The fuck is unconstitutional about forbidding discrimination in a field as crucial as healthcare?
its not even stuff you were born with, they were stretching the definition so far that people with seasonal allergies were being considered high risk just to charge people more or deny them coverage
if you had any health problem then lost your insurance you suddenly had a preexisting condition and were shut out of the market entirely
This should be one of the red lines which trigger a nationwide protest/rioting.
But it won’t, because they’ll just keep slowly sidling along and past the line and everyone will be too fatigued by the bullshit to do anything about it. People that are wage slave literally cannot afford to protest—if they can’t make income, they put their live in jeopardy. If they do protest and it doesn’t work, they’ll be worse off than ever. And you know what? I’m pretty sure it was all designed that way.

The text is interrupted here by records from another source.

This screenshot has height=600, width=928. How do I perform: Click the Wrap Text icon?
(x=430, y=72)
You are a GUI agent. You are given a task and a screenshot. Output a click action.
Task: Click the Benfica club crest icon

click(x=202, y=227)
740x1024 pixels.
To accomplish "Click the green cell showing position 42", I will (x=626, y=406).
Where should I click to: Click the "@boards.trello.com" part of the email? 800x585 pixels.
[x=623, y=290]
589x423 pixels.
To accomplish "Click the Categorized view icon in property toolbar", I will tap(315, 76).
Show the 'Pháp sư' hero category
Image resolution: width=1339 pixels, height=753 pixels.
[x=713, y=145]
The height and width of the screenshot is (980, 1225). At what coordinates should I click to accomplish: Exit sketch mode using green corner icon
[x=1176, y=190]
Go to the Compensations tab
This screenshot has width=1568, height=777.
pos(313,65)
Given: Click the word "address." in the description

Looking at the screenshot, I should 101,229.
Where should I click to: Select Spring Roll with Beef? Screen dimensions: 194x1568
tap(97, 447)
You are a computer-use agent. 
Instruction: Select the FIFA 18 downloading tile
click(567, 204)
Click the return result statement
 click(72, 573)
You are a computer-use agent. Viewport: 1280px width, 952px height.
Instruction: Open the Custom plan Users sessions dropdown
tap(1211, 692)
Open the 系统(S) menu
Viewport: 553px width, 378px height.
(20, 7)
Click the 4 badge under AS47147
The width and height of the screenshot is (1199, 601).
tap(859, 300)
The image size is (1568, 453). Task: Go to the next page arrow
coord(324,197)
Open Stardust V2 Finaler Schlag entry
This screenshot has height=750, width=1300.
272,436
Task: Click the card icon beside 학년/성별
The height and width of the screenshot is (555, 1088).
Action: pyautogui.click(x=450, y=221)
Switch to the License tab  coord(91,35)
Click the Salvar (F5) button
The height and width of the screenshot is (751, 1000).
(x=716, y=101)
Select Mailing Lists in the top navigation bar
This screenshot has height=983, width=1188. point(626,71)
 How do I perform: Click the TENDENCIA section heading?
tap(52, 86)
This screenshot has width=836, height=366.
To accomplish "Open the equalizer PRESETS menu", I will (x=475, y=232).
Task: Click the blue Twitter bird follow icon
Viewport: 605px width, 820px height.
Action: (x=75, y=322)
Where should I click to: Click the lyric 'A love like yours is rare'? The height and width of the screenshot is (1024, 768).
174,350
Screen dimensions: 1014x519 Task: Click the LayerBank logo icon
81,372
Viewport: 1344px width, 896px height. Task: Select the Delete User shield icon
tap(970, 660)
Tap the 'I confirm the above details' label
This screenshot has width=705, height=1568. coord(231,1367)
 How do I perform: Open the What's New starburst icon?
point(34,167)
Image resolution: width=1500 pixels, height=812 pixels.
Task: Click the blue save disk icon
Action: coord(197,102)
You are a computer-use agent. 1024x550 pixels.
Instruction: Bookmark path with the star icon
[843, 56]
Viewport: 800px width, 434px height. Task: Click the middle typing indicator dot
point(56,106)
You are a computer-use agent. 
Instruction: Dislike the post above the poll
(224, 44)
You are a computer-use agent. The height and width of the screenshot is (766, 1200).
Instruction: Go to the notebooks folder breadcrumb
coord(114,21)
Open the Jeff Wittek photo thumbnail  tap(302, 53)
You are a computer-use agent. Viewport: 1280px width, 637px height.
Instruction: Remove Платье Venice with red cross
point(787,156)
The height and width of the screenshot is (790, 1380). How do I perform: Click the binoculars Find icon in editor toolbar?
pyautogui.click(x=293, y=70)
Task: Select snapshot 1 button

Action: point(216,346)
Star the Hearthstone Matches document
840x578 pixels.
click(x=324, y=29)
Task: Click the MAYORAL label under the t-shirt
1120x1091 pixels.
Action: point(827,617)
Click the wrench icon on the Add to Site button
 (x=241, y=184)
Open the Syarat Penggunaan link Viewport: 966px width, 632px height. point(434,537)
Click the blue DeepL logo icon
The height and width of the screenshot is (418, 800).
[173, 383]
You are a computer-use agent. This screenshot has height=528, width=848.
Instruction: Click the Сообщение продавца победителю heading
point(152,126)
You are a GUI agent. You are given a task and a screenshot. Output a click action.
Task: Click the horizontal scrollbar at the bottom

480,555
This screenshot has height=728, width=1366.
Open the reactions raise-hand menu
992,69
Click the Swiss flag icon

Pregnancy is considered a pre-existing condition, apparently.
You know what scares me about this?
The 156 million Americans who get coverage through an employer, as well as the roughly 15 million enrolled in Obamacare and other plans in the individual insurance market, are protected from caps that insurers and employers used to limit how much they had to pay out in coverage each year or over a lifetime. Before the A.C.A., people with conditions like cancer or hemophilia that were very expensive to treat often faced enormous out-of-pocket costs once their medical bills reached these caps.
While not all health coverage was capped, most companies had some sort of limit in place in 2009. A 2017 Brookings analysis estimated that 109 million people would face lifetime limits on their coverage without the health law, with some companies saying they would cover no more than $1 million in medical bills per employee. The vast majority of people never hit those limits, but some who did were forced into bankruptcy or went without treatment.
https://www.nytimes.com/2019/03/26/health/obamacare-trump-health.html
I'm fighting cancer right now and this could be a financial burden that is too much to bear for me if the ACA gets struck down.
If those paths are sealed off, then perhaps it's time people just started taking the things they need by force.
Eventually people won’t have anything left to lose. Guess where that will lead to?
If a government refuses to serve the common interests of its people, perhaps that government has no business being empowered by its people and deserves to be torn down and replaced?
how exactly are the people to take the healthcare industry by force?
Steal drugs from pharmacies, etc.
Literally zero ethical problems in my book when people do that.
Robbing places usually requires terrifying the local staff operating the pharmacy.
Those folks have almost nothing to do with the reason why people might be in a state of despair sufficient enough to steal from a pharmacy.
Its also strategy that scales very poorly since sooner or later there would be a counter response if it was actually a threat to capital interests.
Do you have a better option? Because rolling over and taking it doesn't seem like a good option. Never underestimate desperate people, because desperate people take desperate actions.